• _Record excerpts_:
::::::
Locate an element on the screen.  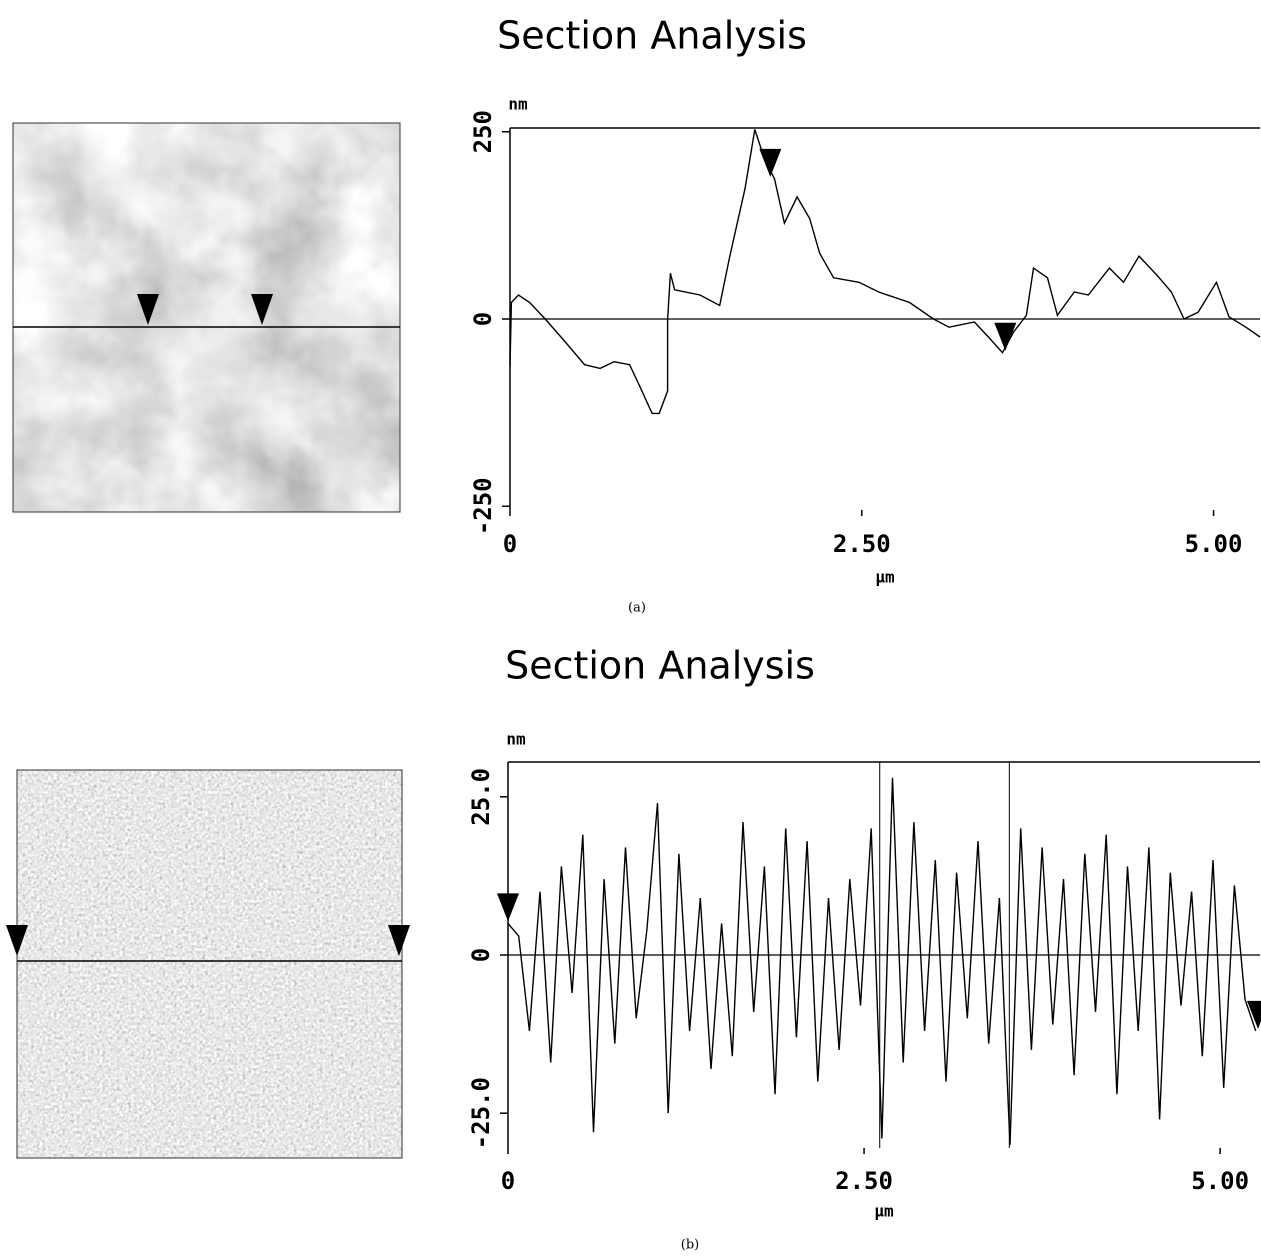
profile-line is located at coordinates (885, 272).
::::::
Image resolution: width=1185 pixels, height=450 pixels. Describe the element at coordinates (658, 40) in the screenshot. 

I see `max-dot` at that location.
::::::
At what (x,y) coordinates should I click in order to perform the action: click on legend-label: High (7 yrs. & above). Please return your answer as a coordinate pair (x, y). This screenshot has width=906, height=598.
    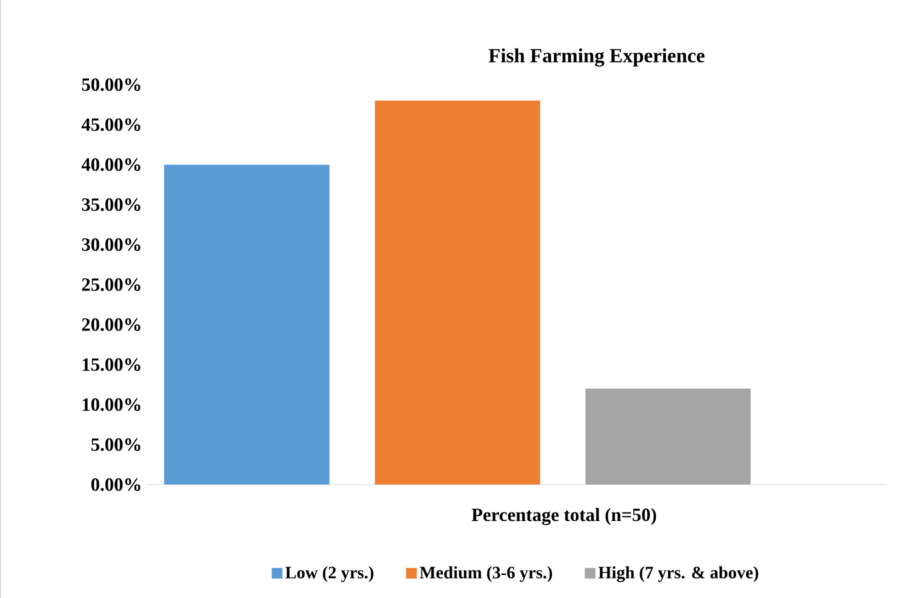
::::::
• _Work item_:
Give as a numbered list the rows starting with the line containing "Image resolution: width=1185" and going on through the line containing "at that location.", skipping blank lines.

• _Task solution_:
1. Image resolution: width=1185 pixels, height=450 pixels. Describe the element at coordinates (658, 40) in the screenshot. 
2. I see `max-dot` at that location.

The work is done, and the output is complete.